** Data extract follows **

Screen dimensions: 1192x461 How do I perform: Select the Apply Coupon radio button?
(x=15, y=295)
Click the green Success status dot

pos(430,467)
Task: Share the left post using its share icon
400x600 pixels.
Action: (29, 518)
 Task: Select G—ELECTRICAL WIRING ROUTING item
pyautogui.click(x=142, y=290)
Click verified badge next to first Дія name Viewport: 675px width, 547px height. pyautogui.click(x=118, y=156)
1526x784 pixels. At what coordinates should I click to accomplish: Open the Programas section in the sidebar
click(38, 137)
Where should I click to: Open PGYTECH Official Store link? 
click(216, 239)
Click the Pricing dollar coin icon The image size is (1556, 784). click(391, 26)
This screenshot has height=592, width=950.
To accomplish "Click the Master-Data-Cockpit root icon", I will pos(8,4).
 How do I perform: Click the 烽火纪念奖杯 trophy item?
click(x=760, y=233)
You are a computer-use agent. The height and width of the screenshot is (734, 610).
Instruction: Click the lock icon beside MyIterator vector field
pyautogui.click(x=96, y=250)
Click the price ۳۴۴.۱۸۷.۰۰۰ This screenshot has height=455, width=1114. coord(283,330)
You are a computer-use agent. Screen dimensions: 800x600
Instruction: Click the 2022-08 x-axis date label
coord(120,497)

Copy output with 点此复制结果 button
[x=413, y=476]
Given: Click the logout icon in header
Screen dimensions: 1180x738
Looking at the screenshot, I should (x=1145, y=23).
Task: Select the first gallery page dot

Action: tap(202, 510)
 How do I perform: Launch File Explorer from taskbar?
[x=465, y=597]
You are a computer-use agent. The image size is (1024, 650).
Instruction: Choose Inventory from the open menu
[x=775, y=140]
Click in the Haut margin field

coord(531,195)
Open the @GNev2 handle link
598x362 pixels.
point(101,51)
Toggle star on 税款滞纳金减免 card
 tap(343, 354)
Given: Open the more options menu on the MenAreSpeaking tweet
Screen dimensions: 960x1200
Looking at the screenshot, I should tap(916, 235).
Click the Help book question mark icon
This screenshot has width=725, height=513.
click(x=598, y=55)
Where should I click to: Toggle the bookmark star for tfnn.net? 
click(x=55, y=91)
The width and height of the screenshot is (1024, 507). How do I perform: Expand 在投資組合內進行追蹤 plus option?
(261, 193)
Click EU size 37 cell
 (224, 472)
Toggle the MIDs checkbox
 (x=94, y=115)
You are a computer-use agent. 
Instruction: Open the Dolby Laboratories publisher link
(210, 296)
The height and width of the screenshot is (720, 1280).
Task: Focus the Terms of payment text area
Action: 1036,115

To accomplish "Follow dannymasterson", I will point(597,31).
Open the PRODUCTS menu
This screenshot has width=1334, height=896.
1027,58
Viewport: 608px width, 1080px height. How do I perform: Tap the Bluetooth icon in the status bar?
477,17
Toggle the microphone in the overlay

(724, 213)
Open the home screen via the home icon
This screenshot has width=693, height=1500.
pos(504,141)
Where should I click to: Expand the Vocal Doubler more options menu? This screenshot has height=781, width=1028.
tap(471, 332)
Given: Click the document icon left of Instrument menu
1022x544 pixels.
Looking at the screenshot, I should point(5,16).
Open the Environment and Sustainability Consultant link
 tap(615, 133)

** End of Data extract **

- Exercise instructions
Beginning with the line that contains "Given: Click the document", each line of the records above through the last one must be printed word for word.

- Response to the exercise
Given: Click the document icon left of Instrument menu
1022x544 pixels.
Looking at the screenshot, I should point(5,16).
Open the Environment and Sustainability Consultant link
 tap(615, 133)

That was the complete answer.